Above all, the death of a language creates a void for the community of speakers. Grief is a central theme running through current discourses around extinction and climate. Acceptance of grief is a starting point for Jem Bendell’s Deep Adaptation agenda21 and is reflected in the grief circles and grief marches hosted by Extinction Rebellion. For communities of speakers, language endangerment and death trigger equivalent feelings of grief and loss, often linked with ecological grief. In their analysis of attempts and failures to revive severely endangered languages in Alaska, Indigenous linguists Nora Marks Dauenhauer and Richard Dauenhauer observe that “facing the loss of language or culture involves the same stages of grief that one experiences in the process of death and dying.”22
For speakers, the source of this grief may lie in the close ties between language and worldview, a lens through which to experience and categorize things in the world.23 In Braiding Sweetgrass, Robin Wall Kimmerer describes the laborious process of learning the language of her ancestors, Potawatomi, as a vital step in connecting to her Indigenous heritage; she and her classmates are motivated by an urge to push back against the centuries of forced assimilation that have left only nine fluent speakers remaining. She quotes an elder who sums up an even more important motivation for saving Potawatomi: “‘It’s not just the words that will be lost,’ she says. ‘The language is the heart of our culture; it holds our thoughts, our way of seeing the world. It’s too beautiful for English to explain.’”24
Decolonizing Language Extinction through Recognition and Resistance
Having observed the parallels between the extinction of species and languages, we turn to the need for a decolonial approach with which to frame and resist. We start with the fact that the current mass disappearance of languages is the direct result of five hundred years of colonization. Following forcible seizure of Native lands through violence and enslavement, settler colonial governments initiated agendas for forced cultural assimilation to white European cultural norms, religions, and languages, usually with the stated aim of “instilling civilization” on Native peoples. Linguicide has been a distinctive characteristic of colonization, with ongoing effects. In Australia, mixed-race Aboriginal children in what is now known as the Stolen Generation were removed from their parents and sent into (often abusive) foster care. From the nineteenth century, churches and governments sent Native children to boarding and day schools in the United States and Canada. Until the twentieth century, evangelical churches in Alaska burned totem poles and continued to tell Native peoples that their traditional religion and languages were demonic; one Alaskan elder recalled, “whenever I speak Tlingit, I can still taste the soap.”25 In Central and South America, Catholic missionaries forcibly converted Indigenous people who were resettled onto missions, and churches and colonial governments banned Indigenous languages. In all of these areas, a majority of Indigenous languages are now moribund.

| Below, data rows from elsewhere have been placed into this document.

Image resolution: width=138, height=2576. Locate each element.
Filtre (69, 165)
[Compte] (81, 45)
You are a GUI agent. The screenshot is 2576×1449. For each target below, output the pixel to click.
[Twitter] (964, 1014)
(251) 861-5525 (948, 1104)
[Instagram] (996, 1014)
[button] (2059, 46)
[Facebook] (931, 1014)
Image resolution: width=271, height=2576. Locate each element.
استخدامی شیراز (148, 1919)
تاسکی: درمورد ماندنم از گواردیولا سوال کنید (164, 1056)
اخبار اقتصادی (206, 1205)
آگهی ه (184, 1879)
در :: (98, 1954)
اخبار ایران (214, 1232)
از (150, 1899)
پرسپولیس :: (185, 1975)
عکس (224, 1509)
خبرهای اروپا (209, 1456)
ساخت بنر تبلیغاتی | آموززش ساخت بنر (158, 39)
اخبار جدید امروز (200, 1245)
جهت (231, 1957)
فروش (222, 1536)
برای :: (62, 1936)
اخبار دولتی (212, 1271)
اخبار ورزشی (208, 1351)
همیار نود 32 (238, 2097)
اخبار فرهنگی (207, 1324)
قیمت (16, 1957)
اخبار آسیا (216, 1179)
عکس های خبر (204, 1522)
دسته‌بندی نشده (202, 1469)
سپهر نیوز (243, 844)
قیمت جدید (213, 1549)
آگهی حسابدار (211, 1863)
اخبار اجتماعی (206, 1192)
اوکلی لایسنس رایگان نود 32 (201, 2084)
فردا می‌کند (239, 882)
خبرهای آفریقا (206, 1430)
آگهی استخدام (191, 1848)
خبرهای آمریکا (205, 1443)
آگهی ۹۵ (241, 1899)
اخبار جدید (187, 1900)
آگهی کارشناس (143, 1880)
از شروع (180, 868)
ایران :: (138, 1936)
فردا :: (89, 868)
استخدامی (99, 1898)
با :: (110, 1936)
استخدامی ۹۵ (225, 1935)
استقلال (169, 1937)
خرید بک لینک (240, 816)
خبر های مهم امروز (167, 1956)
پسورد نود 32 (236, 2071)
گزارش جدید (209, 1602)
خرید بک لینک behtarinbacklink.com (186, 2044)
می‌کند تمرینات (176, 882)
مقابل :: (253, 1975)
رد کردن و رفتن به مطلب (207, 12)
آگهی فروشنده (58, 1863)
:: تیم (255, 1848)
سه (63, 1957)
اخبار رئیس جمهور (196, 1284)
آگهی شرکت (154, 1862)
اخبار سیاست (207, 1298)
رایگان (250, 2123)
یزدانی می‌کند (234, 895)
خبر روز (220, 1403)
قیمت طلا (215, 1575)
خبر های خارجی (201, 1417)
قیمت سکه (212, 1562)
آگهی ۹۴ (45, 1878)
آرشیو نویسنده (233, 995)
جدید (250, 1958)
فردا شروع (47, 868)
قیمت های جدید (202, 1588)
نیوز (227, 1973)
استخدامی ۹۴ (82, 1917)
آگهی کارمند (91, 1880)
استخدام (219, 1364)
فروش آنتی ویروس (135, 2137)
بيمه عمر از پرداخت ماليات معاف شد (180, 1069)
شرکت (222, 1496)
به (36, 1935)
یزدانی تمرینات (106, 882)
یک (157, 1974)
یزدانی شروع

These examples show that the current spate of language extinctions is not the result of languages simply fading away by their own accord; rather they have been driven into global decline by an orchestrated set of colonial policies. Once disenfranchised from political and economic power, socially marginalized people are under pressure to stop transmitting minoritized languages to their children, instead encouraging them to learn the state language in order to gain access to educational, political, and legal infrastructure.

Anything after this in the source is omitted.